Rebekah has been around since season three of The Vampire Diaries and, while she never got as much of the spotlight as Klaus, she has been a huge presence ever since. I wrote last week that Claire Holt gives the character something that can’t be replaced, and I honestly don’t know if the show can make me accept another actress as the face of Rebekah. It’ll be hard to keep an open mind, even I’m a little ashamed to admit it.But the episode Map of the Moments was great, with vintage moments for every single character. The long-awaited reunion between Hayley, Klaus and baby Hope didn’t disappoint, for starters, and provided a brief moment of happiness and contentment for a family so often at loggerheads. The moment in which they took a family photo mere moments before having to burn it should have been jarring and ridiculous, but it was actually the highlight of the hour. Looking back on that knowing what would happen to Rebekah by the end makes it even more heartbreaking, and a little bit of sunshine and happiness, albeit still tinged with sadness, was welcome in a show.The Revelation about Freya (the other Mikaelson Sister) being alive was a brilliant revelation along with Esthers sister Dahlia who is hellbent on taking baby hope. this leads to a series of events that brings us to the finale of season 2 . Season two of The Originals puts to rest the oldest family war and instills in its place a familiar mark between warring siblings. Lullabies are spoken and promises are made for the good of innocence and the threat of new evil likely to rear its head in New Orleans come the fall. All in all, the king of wolves and vamps settles in, ready to settle into fatherhood unaware of the future, but believing he has control of it.
There was some gorgeous imagery that fit in quite nicely upon the climax of “Ashes to Ashes.” The episode stood on its own and provided a much needed finality to the old generation of Mikaelsons and their sophisticated rival, Dhalia. The most fascinating aspect was of course how the battle played itself out, leaving the final segments as all too familiar approaches to goodbyes and promises of sardonic revenge. In many ways, it was the highlight of the season saving the best for last.

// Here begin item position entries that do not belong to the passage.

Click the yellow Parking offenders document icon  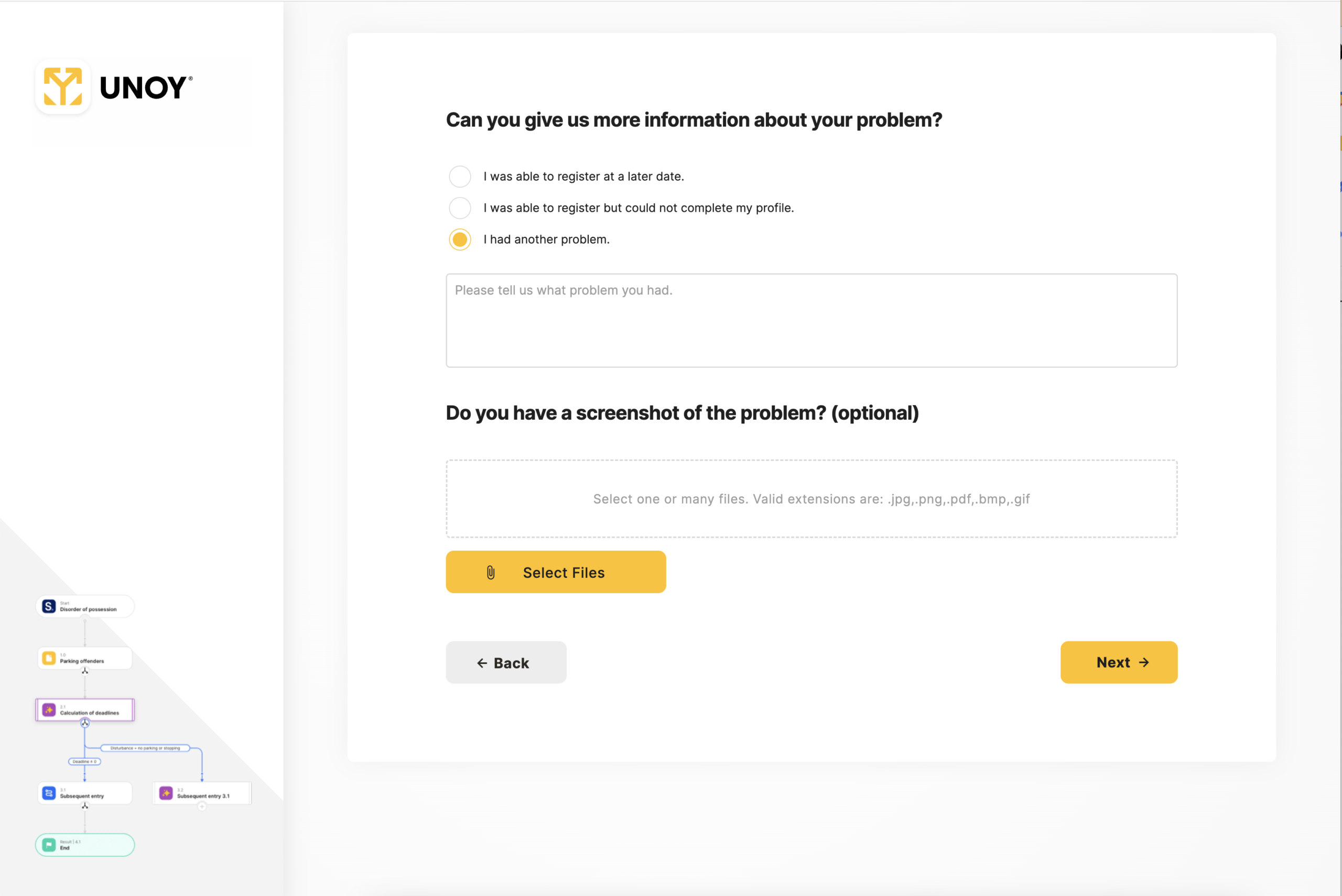(x=49, y=658)
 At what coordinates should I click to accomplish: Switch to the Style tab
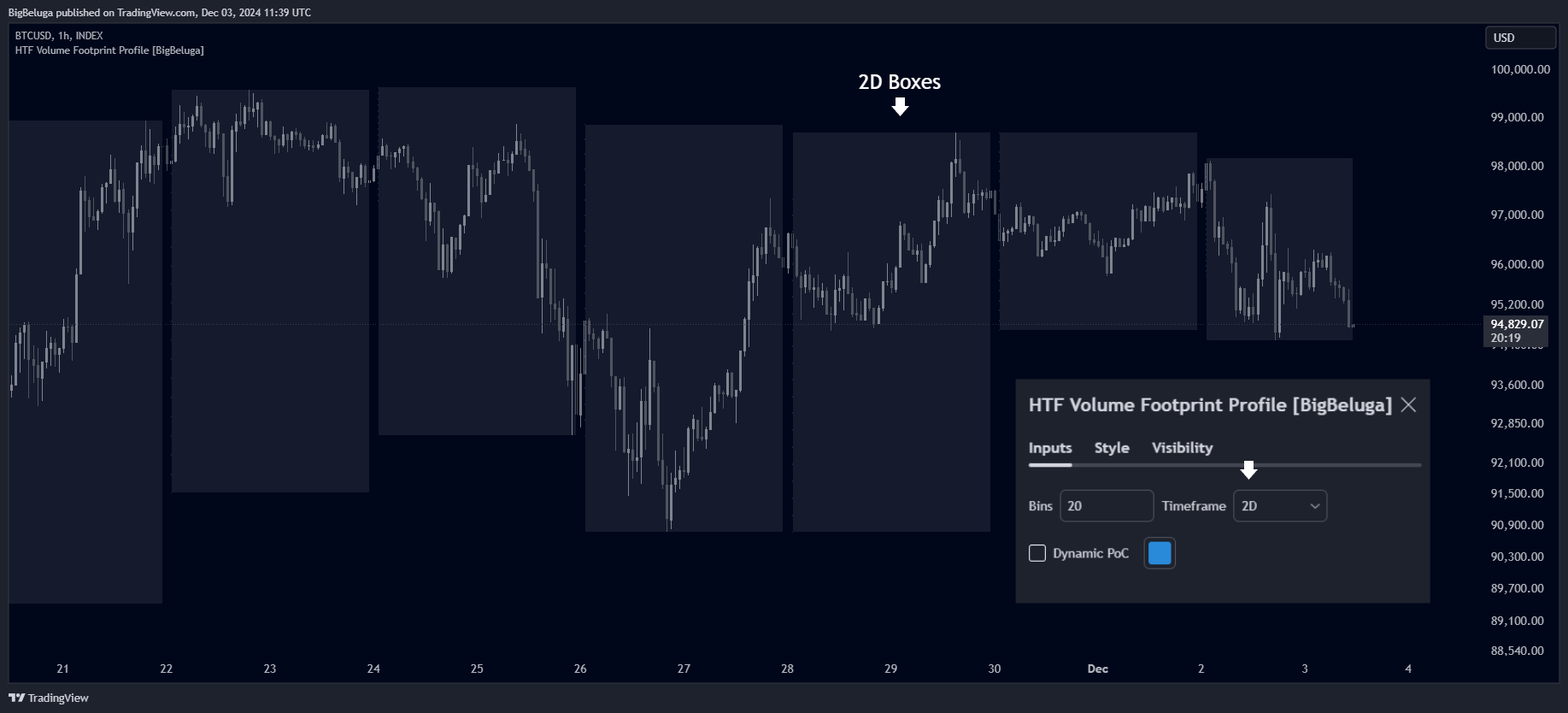(x=1112, y=448)
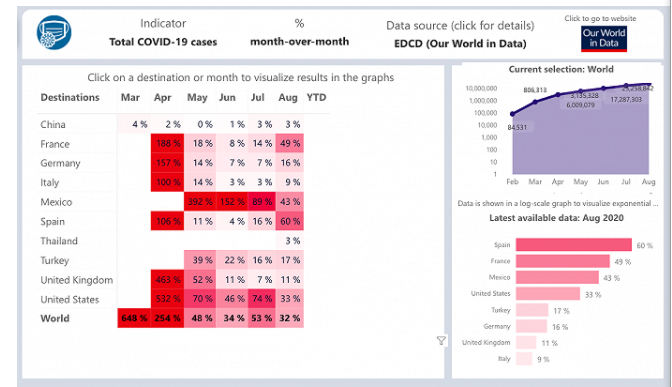The width and height of the screenshot is (672, 387).
Task: Click the face mask COVID logo icon
Action: 54,33
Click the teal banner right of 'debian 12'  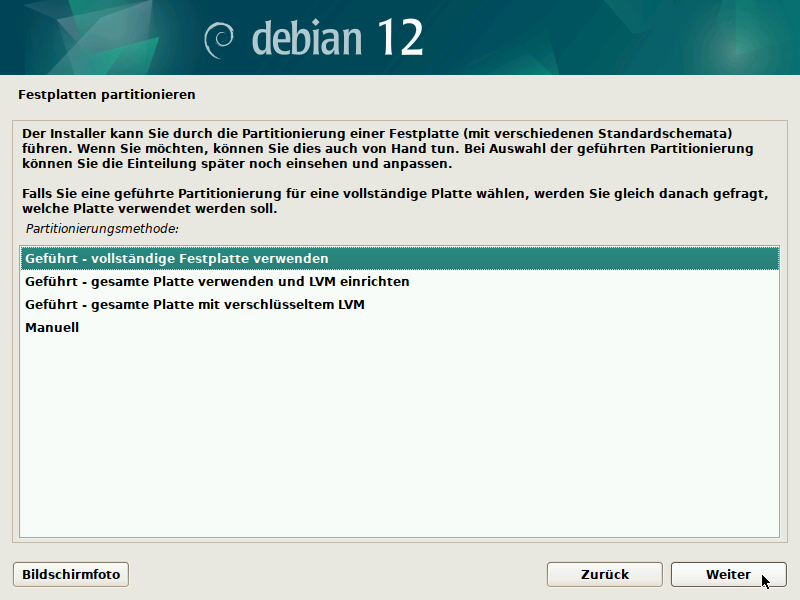[x=620, y=38]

After linking with Dalia, Klaus stabs himself with the dagger and the two are returned to torpor. Elijah recovers Hope with Freya as Rebekah returns to her original body as a vampire once more. Convinced of Klaus’s plan, Elijah burns the body of their original mother and swaps the ashes with Kol’s when Davina attempts to user her “one time” ability to harness the coven’s power and use resurrection. Instead of Kol, Esther is brought back and captured immediately by the Mikaelsons. Dalia, still possessing power, melts the dagger in Klaus, awakens, steals Freya, and escapes. Klaus, Elijah, and Rebekah later confront Dalia but are subdued by splinters of the white oak stake being ingested through Dalia’s power. Esther distracts Dalia long enough for Klaus to impale the two of them finally killing them both. In a final scene with the pair as their younger selves, Esther relents that she should have stayed by Dalia’s side. The two forgive each other and perish together. Later, during the full moon, Hayley makes Elijah promise to look after Hope even though he had no intention to remain at Klaus’s side. Freya magically heals Rebekah’s human body and Rebekah once more inhabits it with plans to decide which she intends to stay in at a later time. Klaus and Camille share a drink as both are essentially still awkward around each other but later, Klaus settles in with Hope in his arms, commenting on a new chapter in their lives.I had fun watching this season and it leaves you wanting me, with season 3 shapeing up to just as fun, it shows that a spin-off can work.